* Task brief
Among the entries that follow, the required portion opens with the line containing "How do I perform: Click into" and closes with the line containing "Toggle formatting marks". Give that portion again exactly, and nothing else.

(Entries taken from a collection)
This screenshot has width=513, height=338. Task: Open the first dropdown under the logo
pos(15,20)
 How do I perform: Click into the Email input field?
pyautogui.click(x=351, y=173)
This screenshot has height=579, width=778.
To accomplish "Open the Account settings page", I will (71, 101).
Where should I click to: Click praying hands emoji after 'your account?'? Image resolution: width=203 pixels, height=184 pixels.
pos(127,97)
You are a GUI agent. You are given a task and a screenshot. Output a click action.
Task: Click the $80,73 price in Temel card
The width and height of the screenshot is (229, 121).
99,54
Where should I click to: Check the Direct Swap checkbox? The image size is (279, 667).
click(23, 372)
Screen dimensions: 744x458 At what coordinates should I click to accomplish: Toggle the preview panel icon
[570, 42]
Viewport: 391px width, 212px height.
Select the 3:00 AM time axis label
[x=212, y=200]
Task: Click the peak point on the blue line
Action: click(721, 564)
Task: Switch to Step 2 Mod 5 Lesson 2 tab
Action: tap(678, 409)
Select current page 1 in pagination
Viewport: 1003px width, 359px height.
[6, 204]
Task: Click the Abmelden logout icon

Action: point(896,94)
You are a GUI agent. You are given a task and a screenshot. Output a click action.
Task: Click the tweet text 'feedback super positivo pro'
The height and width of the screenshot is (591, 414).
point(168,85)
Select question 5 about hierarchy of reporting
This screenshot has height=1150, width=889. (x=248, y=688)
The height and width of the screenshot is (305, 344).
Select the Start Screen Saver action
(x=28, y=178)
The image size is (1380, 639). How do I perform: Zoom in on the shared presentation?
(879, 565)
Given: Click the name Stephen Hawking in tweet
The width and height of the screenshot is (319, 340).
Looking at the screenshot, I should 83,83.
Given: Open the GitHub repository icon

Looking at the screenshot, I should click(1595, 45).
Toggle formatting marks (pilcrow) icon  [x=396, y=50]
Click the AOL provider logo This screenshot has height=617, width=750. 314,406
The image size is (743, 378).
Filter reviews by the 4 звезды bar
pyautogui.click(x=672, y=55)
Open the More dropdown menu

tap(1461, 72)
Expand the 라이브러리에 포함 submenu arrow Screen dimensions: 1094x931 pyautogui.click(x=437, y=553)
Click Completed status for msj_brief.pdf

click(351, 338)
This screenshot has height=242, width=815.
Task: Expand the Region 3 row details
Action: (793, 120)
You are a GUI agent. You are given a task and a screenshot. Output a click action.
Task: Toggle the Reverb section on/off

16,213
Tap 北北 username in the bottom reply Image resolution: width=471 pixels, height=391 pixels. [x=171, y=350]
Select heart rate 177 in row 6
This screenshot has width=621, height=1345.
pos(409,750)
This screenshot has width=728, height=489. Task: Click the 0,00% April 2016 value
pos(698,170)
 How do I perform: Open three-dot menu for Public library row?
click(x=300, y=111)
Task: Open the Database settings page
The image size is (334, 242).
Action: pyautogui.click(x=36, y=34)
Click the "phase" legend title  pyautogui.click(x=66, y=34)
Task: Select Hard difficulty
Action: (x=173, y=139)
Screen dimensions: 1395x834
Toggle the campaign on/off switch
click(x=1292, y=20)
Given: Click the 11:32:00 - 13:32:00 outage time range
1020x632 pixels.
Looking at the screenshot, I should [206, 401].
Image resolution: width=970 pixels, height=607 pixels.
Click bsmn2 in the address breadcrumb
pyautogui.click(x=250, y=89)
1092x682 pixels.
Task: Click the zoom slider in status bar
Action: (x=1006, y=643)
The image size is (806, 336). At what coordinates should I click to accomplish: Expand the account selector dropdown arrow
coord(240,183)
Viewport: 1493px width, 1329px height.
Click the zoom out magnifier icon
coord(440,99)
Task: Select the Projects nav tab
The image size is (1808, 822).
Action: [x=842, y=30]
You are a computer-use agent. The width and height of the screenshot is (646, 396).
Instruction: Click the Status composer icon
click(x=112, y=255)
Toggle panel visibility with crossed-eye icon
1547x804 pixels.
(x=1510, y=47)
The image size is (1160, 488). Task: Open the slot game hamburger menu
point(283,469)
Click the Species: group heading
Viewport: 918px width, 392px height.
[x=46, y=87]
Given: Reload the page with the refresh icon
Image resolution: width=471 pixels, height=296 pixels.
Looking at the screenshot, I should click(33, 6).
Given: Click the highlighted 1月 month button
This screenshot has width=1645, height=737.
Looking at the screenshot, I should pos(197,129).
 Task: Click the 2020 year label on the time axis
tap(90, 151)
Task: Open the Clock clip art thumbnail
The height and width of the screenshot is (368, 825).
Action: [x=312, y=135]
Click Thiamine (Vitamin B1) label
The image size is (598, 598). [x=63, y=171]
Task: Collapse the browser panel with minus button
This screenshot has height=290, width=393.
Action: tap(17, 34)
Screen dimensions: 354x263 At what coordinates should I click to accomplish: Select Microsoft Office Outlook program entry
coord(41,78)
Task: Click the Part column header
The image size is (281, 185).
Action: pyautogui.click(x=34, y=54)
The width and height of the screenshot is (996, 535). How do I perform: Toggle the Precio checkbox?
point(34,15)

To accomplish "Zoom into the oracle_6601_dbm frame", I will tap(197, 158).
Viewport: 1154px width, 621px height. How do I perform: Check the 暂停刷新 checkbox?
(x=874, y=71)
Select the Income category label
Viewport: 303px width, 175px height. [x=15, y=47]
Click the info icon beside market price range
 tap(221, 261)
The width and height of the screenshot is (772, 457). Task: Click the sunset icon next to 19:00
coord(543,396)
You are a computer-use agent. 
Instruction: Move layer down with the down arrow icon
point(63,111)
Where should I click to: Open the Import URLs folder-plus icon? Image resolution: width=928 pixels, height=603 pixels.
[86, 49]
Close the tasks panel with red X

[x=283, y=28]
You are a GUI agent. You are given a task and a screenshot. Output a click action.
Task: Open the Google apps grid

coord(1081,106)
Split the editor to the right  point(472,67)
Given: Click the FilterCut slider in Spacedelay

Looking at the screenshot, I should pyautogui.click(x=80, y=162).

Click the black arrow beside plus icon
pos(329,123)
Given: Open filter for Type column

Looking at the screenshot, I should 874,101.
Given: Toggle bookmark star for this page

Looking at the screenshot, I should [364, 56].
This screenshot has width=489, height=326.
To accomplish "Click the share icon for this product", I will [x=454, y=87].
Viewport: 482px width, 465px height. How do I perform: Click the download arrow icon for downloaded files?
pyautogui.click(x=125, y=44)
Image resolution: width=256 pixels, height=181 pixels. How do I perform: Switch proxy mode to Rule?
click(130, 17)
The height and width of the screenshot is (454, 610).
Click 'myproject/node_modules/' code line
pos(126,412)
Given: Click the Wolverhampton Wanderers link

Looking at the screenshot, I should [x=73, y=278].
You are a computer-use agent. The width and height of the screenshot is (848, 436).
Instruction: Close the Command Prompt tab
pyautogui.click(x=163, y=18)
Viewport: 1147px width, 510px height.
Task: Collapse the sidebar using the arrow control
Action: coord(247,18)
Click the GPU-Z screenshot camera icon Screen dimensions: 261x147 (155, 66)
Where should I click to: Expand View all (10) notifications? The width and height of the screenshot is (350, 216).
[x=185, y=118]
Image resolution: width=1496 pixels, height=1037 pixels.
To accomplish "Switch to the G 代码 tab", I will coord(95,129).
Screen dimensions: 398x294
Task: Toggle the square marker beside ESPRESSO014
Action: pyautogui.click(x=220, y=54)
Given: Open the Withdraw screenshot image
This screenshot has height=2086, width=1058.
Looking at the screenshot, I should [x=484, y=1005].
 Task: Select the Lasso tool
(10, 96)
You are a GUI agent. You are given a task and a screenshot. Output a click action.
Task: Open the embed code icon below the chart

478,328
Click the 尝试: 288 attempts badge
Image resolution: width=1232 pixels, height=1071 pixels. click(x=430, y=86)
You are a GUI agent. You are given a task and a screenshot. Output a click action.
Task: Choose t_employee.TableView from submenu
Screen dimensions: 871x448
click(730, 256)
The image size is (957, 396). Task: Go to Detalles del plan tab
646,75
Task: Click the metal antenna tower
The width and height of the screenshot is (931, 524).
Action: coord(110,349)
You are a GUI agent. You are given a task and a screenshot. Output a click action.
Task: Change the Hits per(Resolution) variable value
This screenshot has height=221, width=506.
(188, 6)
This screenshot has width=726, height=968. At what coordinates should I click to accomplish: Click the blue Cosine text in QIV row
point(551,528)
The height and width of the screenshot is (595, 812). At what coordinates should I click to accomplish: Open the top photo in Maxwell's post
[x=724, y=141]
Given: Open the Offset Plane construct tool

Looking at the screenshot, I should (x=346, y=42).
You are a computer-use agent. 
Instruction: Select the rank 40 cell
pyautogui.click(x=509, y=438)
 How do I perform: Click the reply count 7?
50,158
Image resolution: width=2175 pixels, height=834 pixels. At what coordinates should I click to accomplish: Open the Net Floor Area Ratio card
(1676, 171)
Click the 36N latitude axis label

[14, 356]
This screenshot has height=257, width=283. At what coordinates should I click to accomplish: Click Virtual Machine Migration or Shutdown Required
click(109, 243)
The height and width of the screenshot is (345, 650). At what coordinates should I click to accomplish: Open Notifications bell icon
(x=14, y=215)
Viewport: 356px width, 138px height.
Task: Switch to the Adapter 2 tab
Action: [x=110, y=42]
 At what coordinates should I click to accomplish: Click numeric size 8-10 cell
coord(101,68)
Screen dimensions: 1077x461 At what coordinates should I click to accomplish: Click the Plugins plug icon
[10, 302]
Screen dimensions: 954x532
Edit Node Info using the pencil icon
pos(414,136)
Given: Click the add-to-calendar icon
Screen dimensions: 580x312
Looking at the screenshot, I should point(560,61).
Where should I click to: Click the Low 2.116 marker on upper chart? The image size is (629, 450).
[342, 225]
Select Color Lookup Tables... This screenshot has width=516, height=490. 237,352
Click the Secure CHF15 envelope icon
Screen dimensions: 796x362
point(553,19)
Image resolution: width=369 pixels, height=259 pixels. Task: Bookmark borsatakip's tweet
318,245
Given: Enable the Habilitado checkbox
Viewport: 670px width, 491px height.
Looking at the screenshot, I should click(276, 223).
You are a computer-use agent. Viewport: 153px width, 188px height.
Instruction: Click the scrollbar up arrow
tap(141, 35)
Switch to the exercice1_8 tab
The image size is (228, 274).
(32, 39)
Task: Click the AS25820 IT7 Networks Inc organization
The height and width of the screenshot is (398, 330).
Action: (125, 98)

* Written reply
 How do I perform: Click into the Email input field?
pyautogui.click(x=351, y=173)
This screenshot has height=579, width=778.
To accomplish "Open the Account settings page", I will (71, 101).
Where should I click to: Click praying hands emoji after 'your account?'? Image resolution: width=203 pixels, height=184 pixels.
pos(127,97)
You are a GUI agent. You are given a task and a screenshot. Output a click action.
Task: Click the $80,73 price in Temel card
The width and height of the screenshot is (229, 121).
99,54
Where should I click to: Check the Direct Swap checkbox? The image size is (279, 667).
click(23, 372)
Screen dimensions: 744x458 At what coordinates should I click to accomplish: Toggle the preview panel icon
[570, 42]
Viewport: 391px width, 212px height.
Select the 3:00 AM time axis label
[x=212, y=200]
Task: Click the peak point on the blue line
Action: click(721, 564)
Task: Switch to Step 2 Mod 5 Lesson 2 tab
Action: tap(678, 409)
Select current page 1 in pagination
Viewport: 1003px width, 359px height.
[6, 204]
Task: Click the Abmelden logout icon

Action: point(896,94)
You are a GUI agent. You are given a task and a screenshot. Output a click action.
Task: Click the tweet text 'feedback super positivo pro'
The height and width of the screenshot is (591, 414).
point(168,85)
Select question 5 about hierarchy of reporting
This screenshot has height=1150, width=889. (x=248, y=688)
The height and width of the screenshot is (305, 344).
Select the Start Screen Saver action
(x=28, y=178)
The image size is (1380, 639). How do I perform: Zoom in on the shared presentation?
(879, 565)
Given: Click the name Stephen Hawking in tweet
The width and height of the screenshot is (319, 340).
Looking at the screenshot, I should 83,83.
Given: Open the GitHub repository icon

Looking at the screenshot, I should click(1595, 45).
Toggle formatting marks (pilcrow) icon  [x=396, y=50]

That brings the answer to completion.